• Supplied material:
————

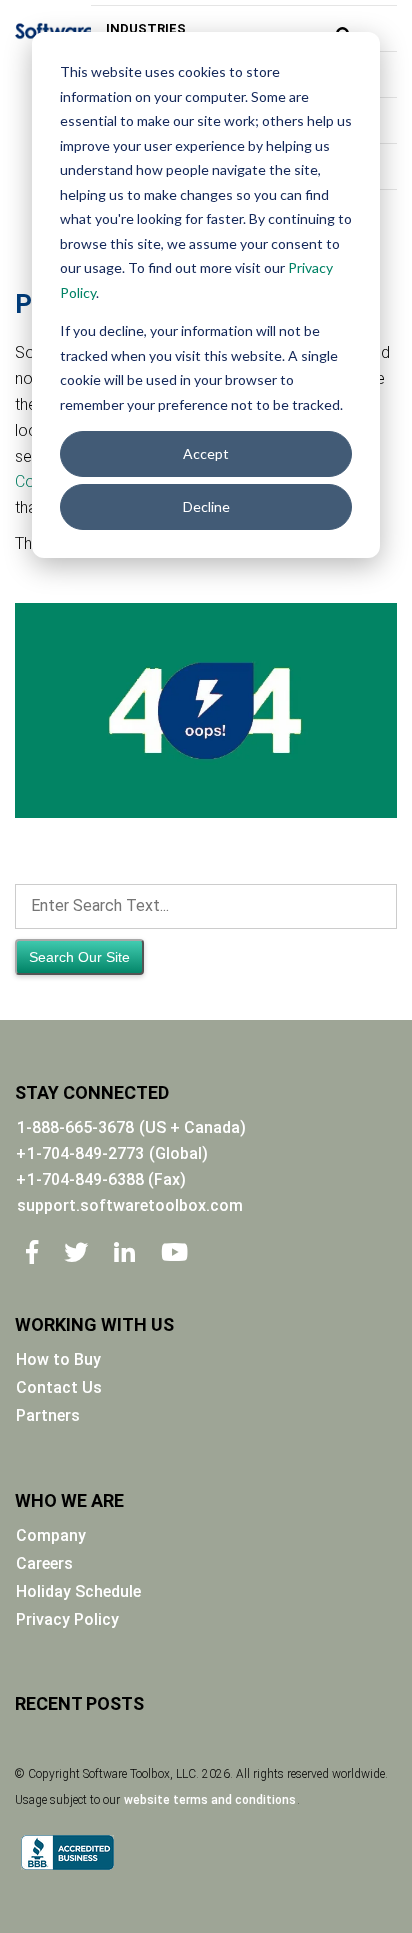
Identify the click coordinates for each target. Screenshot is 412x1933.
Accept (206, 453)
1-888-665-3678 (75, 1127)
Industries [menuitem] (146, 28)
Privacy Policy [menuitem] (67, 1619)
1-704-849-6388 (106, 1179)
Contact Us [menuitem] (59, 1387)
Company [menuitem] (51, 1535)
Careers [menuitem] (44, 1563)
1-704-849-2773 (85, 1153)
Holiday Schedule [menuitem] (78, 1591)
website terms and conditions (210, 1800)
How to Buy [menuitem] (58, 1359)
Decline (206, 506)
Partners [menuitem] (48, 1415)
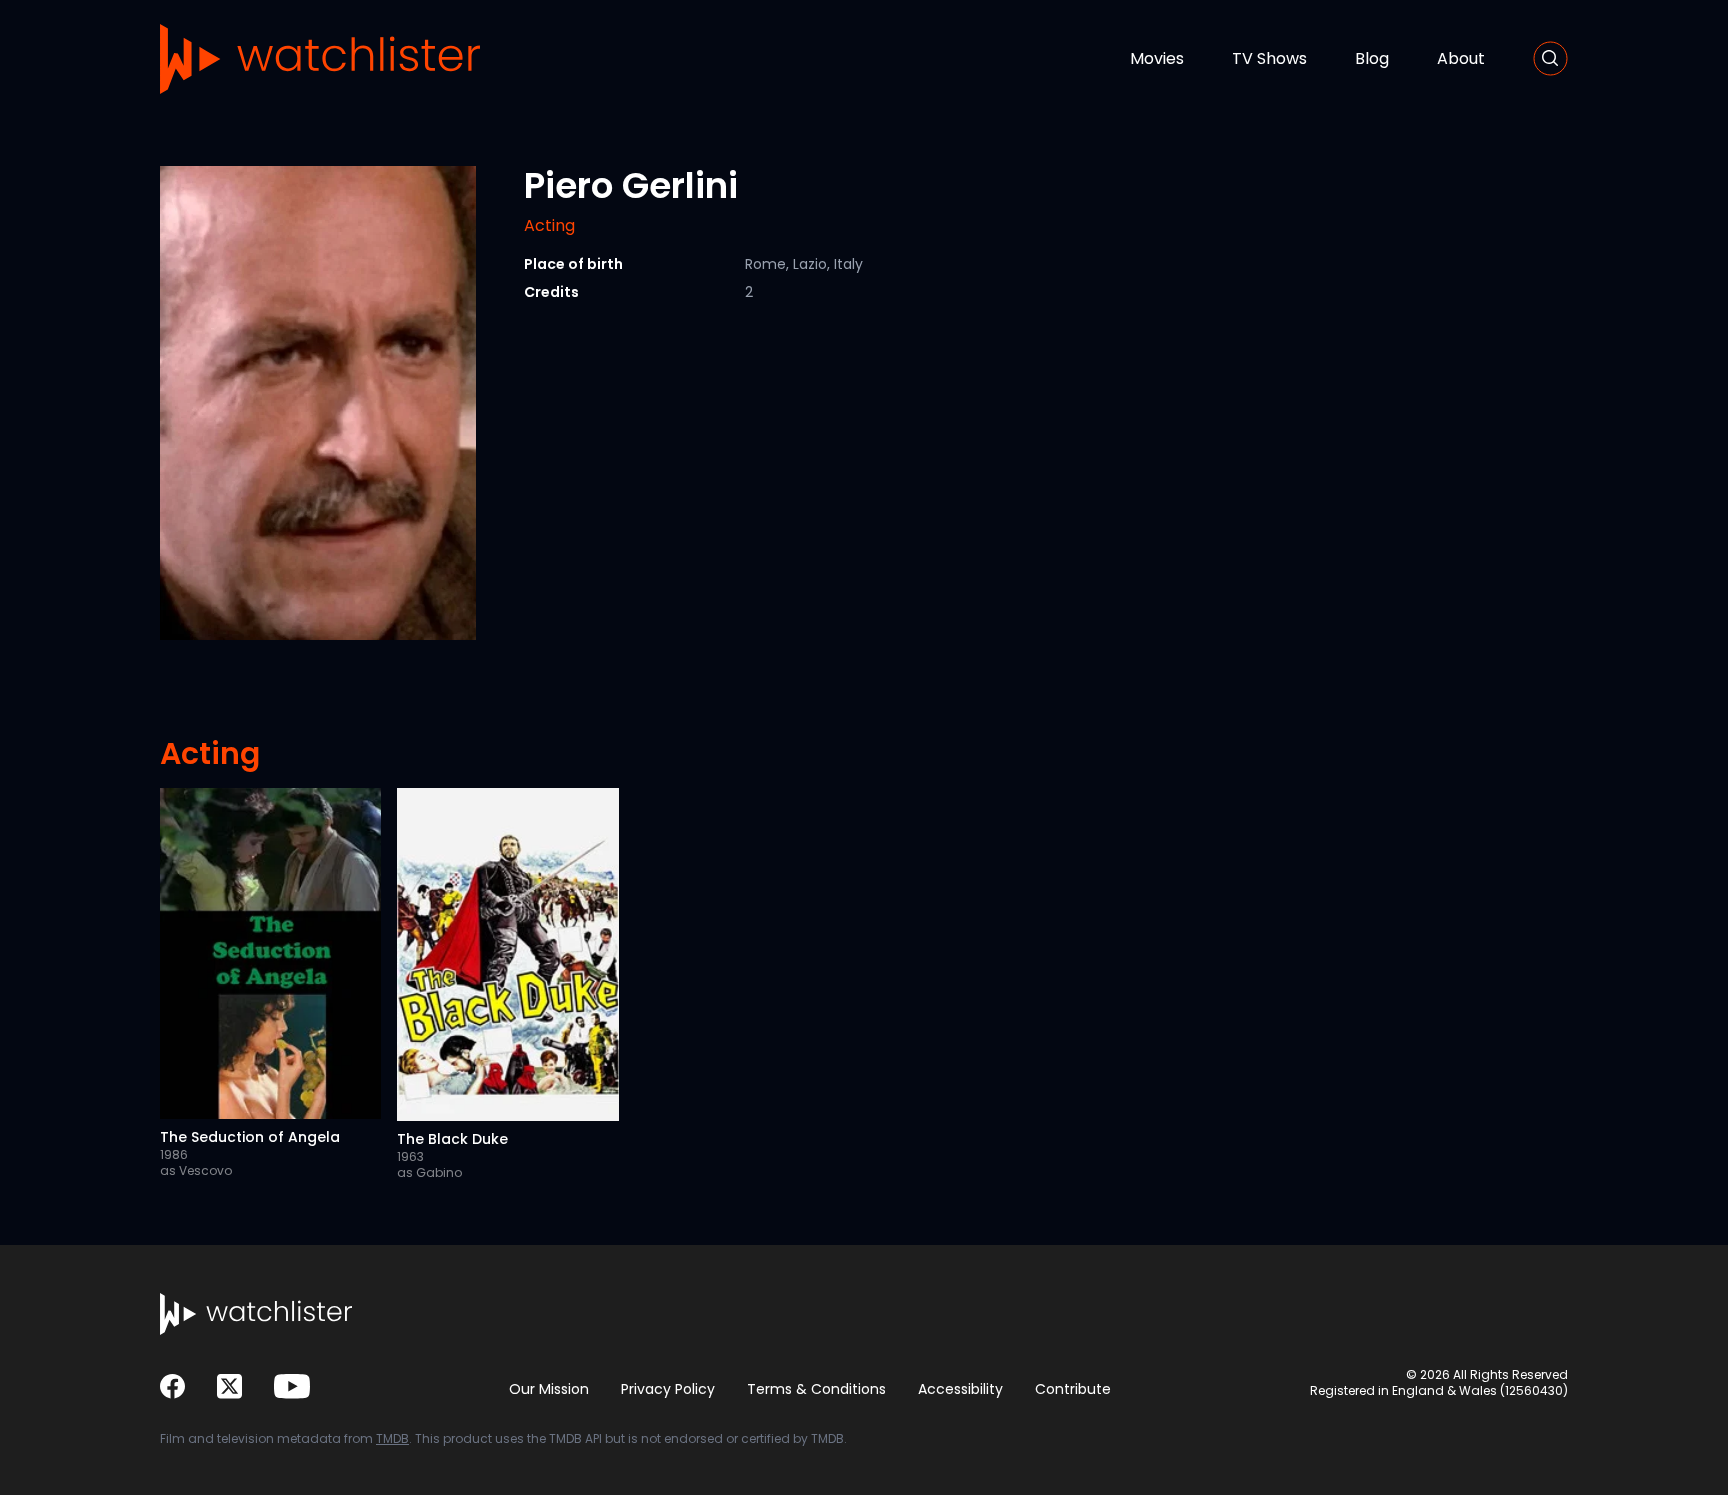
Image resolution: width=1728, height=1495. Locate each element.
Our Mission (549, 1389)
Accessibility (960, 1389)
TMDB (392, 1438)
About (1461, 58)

————

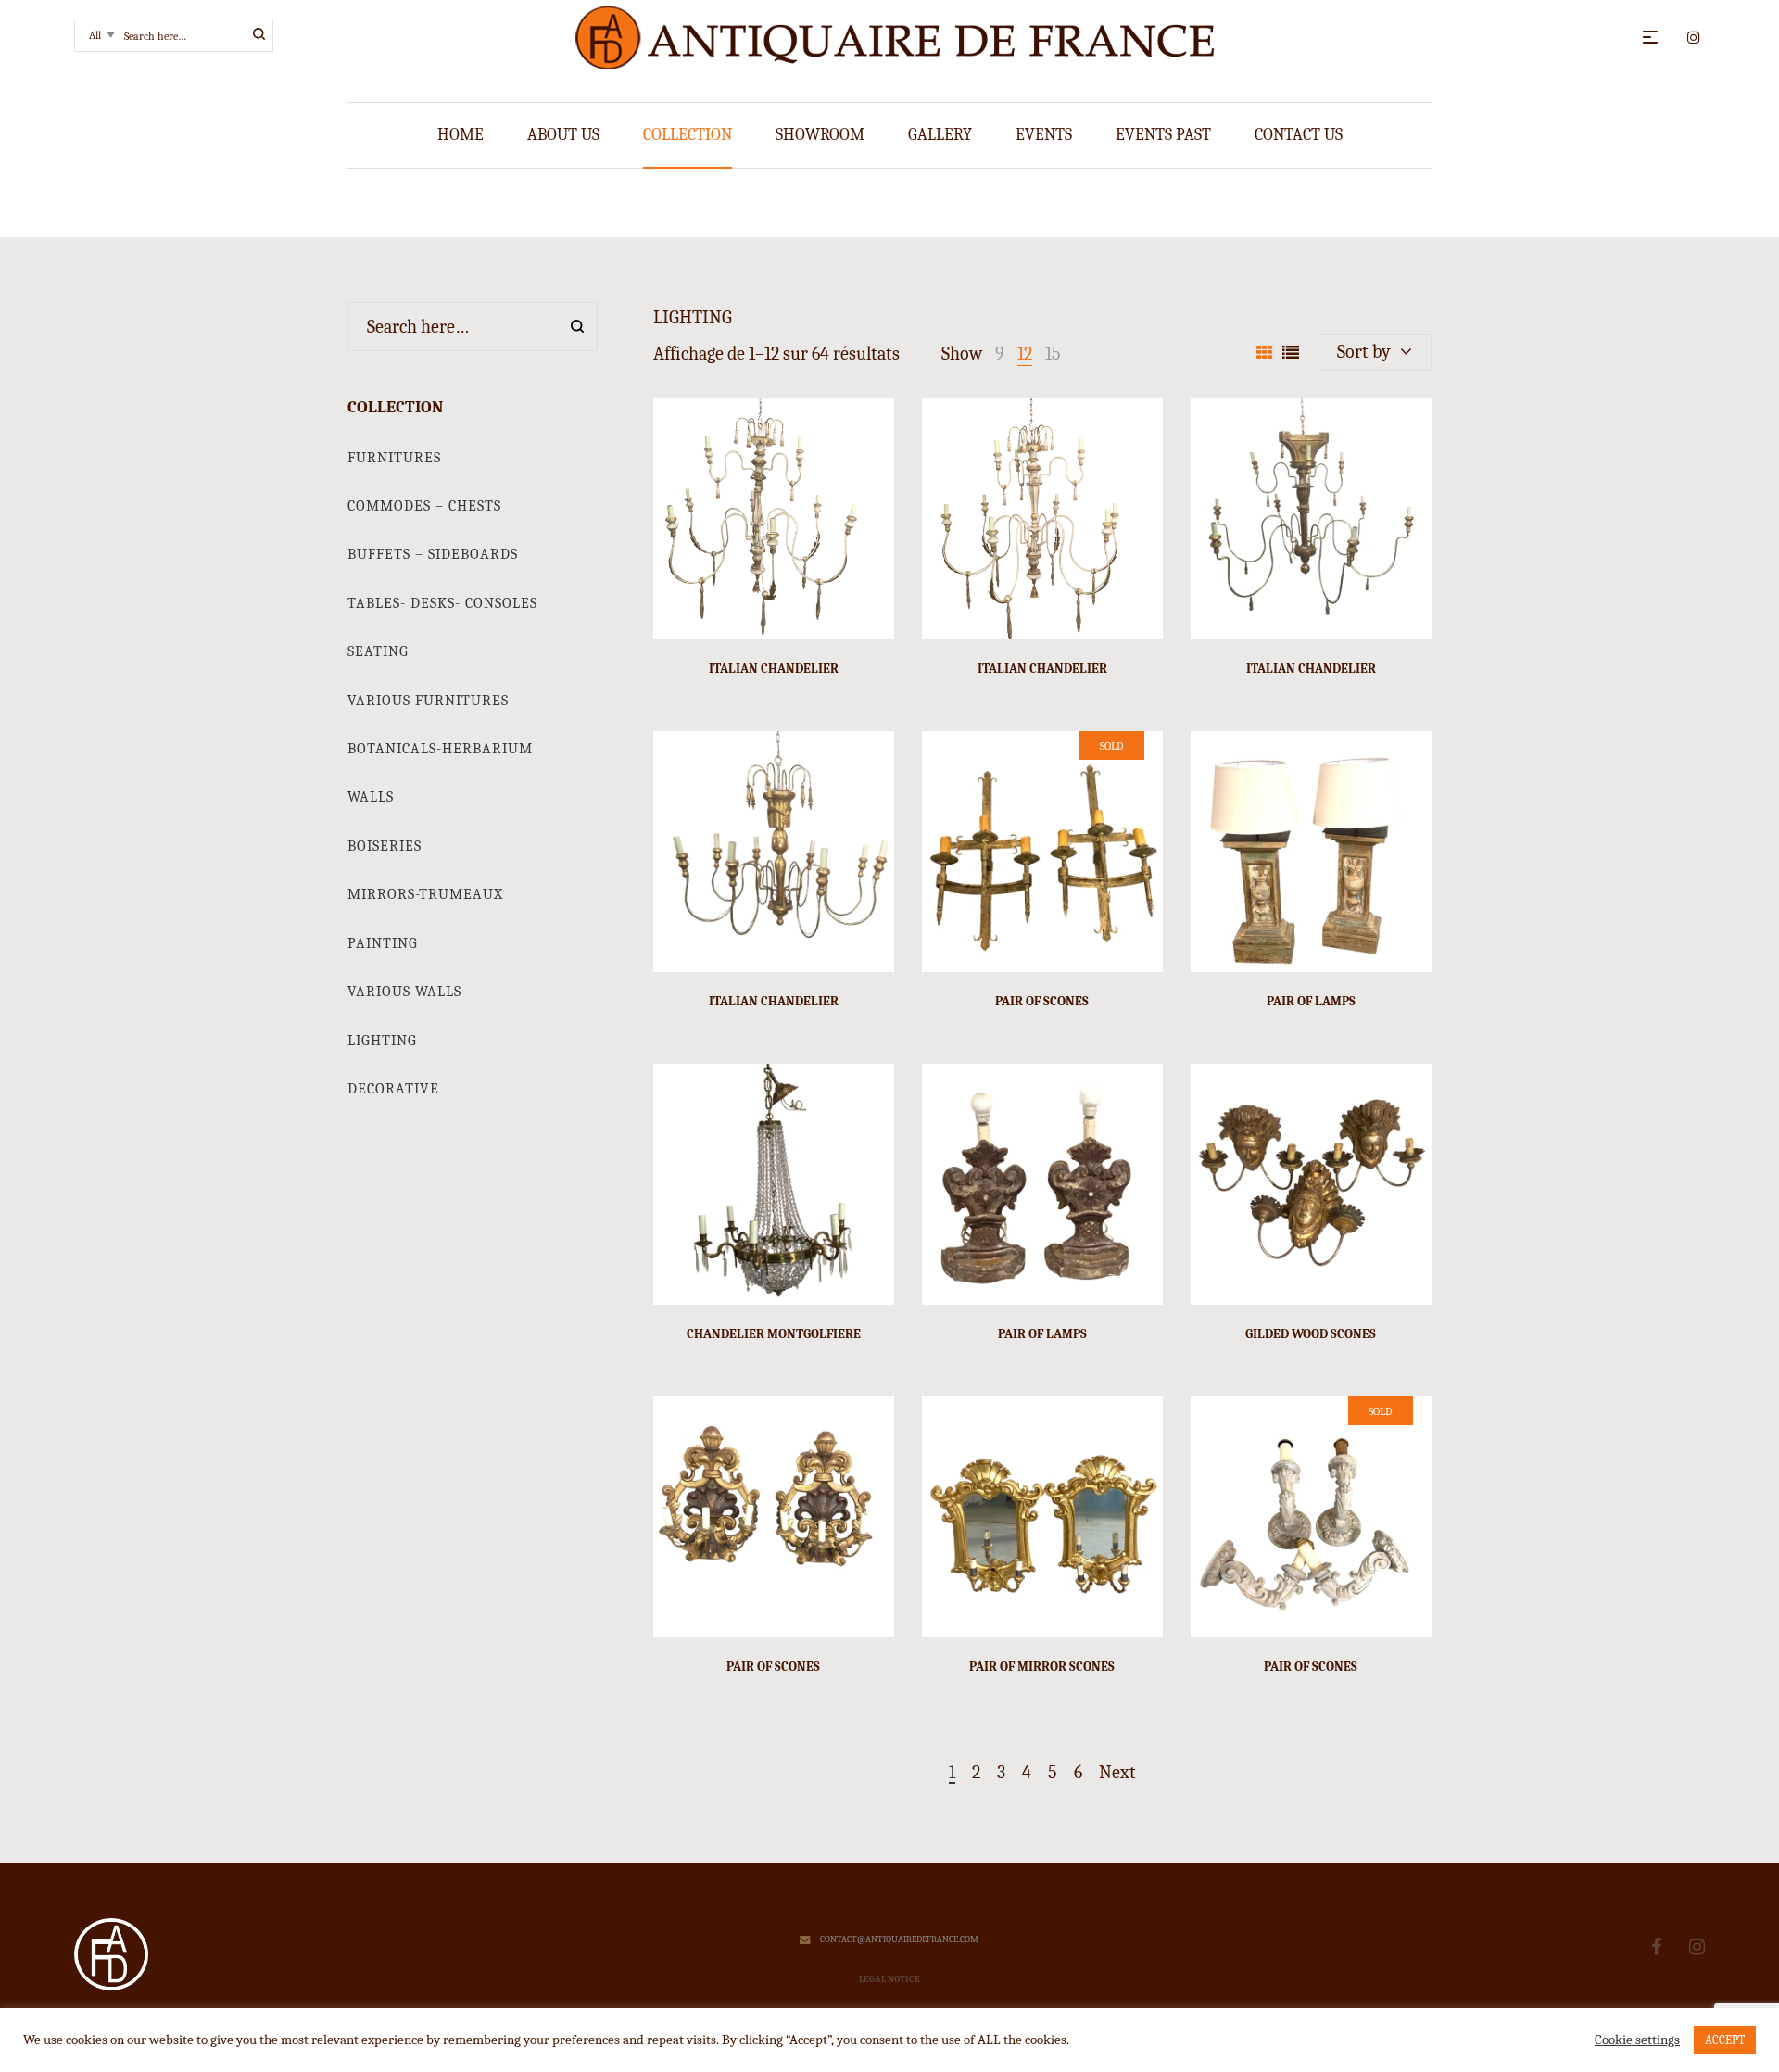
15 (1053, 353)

————

• About this task: Each line above that falls between the line with "Company [menuitem] (51, 1535)" and the line with "About (1461, 58)" should be printed exactly, together with those two lines, but the pictures should not.

• Written answer:
Company [menuitem] (51, 1535)
Careers [menuitem] (44, 1563)
1-704-849-2773 (85, 1153)
Holiday Schedule [menuitem] (78, 1591)
website terms and conditions (210, 1800)
How to Buy [menuitem] (58, 1359)
Decline (206, 506)
Partners [menuitem] (48, 1415)
Image resolution: width=1728, height=1495. Locate each element.
Our Mission (549, 1389)
Accessibility (960, 1389)
TMDB (392, 1438)
About (1461, 58)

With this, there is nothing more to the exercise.